Cheech, in Bullets Over Broadway, starts out as a peripheral character who grows into an author's alter ego. Woody Allen's backstage comedy is set in the Twenties of the speakeasy, where Cheech, the hood guarding his boss's showgirl mistress, takes over authorship of the whole play.

Palminteri says: "Lee Strasberg used to say that the best actors and writers were people who live. Had some hardships. Were broke, had to starve for money. And what Woody's trying to say is you don't have to be an intellectual to be an artist. You don't have to go to school to learn how to write screenplays. Sometimes it's just given to you as a gift by God and nobody knows how to explain it. I'm a dreamer. And a thinker.
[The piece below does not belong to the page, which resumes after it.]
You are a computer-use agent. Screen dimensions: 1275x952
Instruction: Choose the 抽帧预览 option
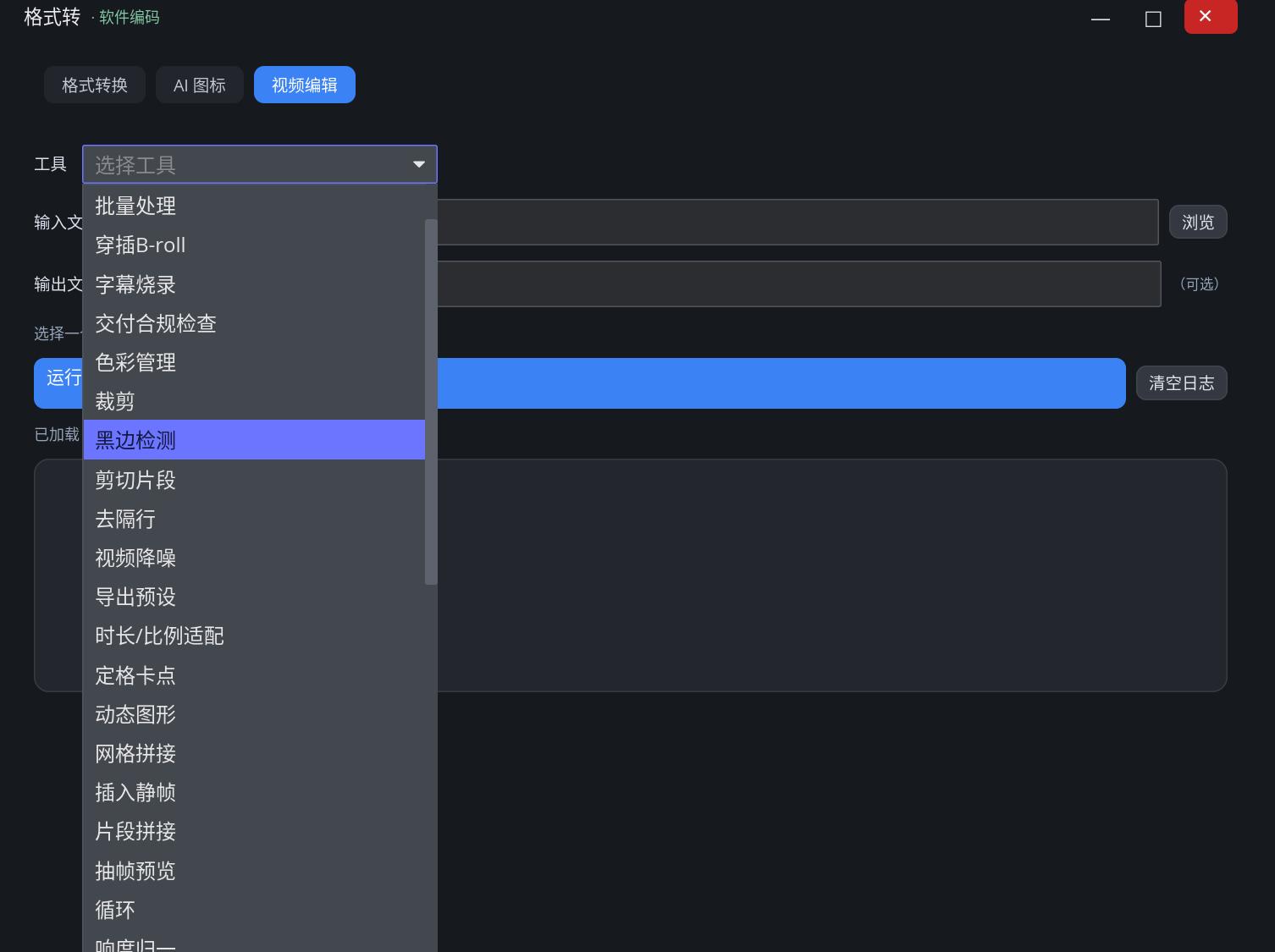pyautogui.click(x=254, y=871)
"Making Bullets, Woody didn't even speak about the acting - it was just basketball, baseball, 'Ready! Action! Slower!' That was it. He's famous that way. He believes that if he has to tell you how to do it, you shouldn't be playing the part."

Woody Allen, Palminteri says, knew nothing about the success of A Bronx Tale when he was casting Bullets. "When the buzz got around Hollywood about A Bronx Tale, I was offered other roles. But I took Woody's movie for much less money.

"I live in a big, big house, I drive a nice car, I have a nice swimming pool, a wonderful wife." He makes it sound as if the wife, Gianna, a soap actress, came with the fittings, but in fact they met just before A Bronx Tale. "My life just went from one extreme to the other but I still live below my means. I'm very smart . . . " He bites the word off. But he is smart. Not least for keeping New York as his home.

Last time he was in Los Angeles, the dentist who had him in the chair confided that he too hoped to be an actor. And, mid-filling, he handed Palminteri over a resume. Small wonder that, for a film-maker, remaining in New York is a better bet these days.

When he started acting he wanted to work with three people in particular - De Niro, Woody Allen and Martin Scorsese. "Two down in a row," he says. Given the circles he moves in today, the other surely won't be far off.

! 'Bullets Over Broadway' is showing at selected cinemas nationwide.